*** Information supplied ***

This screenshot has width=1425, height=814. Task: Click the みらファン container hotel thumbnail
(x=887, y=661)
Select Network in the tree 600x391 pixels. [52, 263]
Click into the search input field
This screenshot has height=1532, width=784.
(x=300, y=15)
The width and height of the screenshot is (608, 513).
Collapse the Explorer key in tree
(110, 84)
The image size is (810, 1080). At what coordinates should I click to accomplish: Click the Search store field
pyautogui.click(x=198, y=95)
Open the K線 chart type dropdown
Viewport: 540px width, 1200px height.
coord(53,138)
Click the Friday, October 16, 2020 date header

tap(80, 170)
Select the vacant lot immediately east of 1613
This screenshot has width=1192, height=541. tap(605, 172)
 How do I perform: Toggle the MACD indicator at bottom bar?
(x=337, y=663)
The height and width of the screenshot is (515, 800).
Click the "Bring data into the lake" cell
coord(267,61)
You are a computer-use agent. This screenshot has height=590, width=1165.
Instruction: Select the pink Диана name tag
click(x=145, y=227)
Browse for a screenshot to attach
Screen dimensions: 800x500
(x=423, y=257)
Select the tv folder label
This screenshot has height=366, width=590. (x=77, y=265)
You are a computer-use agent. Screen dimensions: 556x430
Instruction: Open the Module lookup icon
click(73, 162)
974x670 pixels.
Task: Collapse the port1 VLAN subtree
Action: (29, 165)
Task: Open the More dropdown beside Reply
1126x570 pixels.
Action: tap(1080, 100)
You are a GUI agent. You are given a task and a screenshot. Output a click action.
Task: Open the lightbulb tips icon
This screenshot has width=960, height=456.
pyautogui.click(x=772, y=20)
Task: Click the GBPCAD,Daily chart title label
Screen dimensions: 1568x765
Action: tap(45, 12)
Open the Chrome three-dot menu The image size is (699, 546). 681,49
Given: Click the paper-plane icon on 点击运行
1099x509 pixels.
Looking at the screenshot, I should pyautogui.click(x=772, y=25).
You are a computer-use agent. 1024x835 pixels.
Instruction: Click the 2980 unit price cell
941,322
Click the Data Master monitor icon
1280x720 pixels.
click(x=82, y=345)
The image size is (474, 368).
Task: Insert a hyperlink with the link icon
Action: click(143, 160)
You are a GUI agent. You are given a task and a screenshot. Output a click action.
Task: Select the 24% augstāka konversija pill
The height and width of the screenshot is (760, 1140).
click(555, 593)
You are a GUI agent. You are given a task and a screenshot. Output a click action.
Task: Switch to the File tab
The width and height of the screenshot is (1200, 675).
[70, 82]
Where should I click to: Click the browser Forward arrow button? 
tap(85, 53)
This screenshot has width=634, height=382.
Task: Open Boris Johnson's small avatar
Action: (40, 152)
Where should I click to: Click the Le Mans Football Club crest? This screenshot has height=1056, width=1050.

***

__Task to carry out__:
Your reply should hold only the lines from the first line of the records through the one with "You are a computer-use agent. Screen", reproduced word for word.

__Written response__:
This screenshot has width=1425, height=814. Task: Click the みらファン container hotel thumbnail
(x=887, y=661)
Select Network in the tree 600x391 pixels. [52, 263]
Click into the search input field
This screenshot has height=1532, width=784.
(x=300, y=15)
The width and height of the screenshot is (608, 513).
Collapse the Explorer key in tree
(110, 84)
The image size is (810, 1080). At what coordinates should I click to accomplish: Click the Search store field
pyautogui.click(x=198, y=95)
Open the K線 chart type dropdown
Viewport: 540px width, 1200px height.
coord(53,138)
Click the Friday, October 16, 2020 date header

tap(80, 170)
Select the vacant lot immediately east of 1613
This screenshot has width=1192, height=541. tap(605, 172)
 How do I perform: Toggle the MACD indicator at bottom bar?
(x=337, y=663)
The height and width of the screenshot is (515, 800).
Click the "Bring data into the lake" cell
coord(267,61)
You are a computer-use agent. This screenshot has height=590, width=1165.
Instruction: Select the pink Диана name tag
click(x=145, y=227)
Browse for a screenshot to attach
Screen dimensions: 800x500
(x=423, y=257)
Select the tv folder label
This screenshot has height=366, width=590. (x=77, y=265)
You are a computer-use agent. Screen dimensions: 556x430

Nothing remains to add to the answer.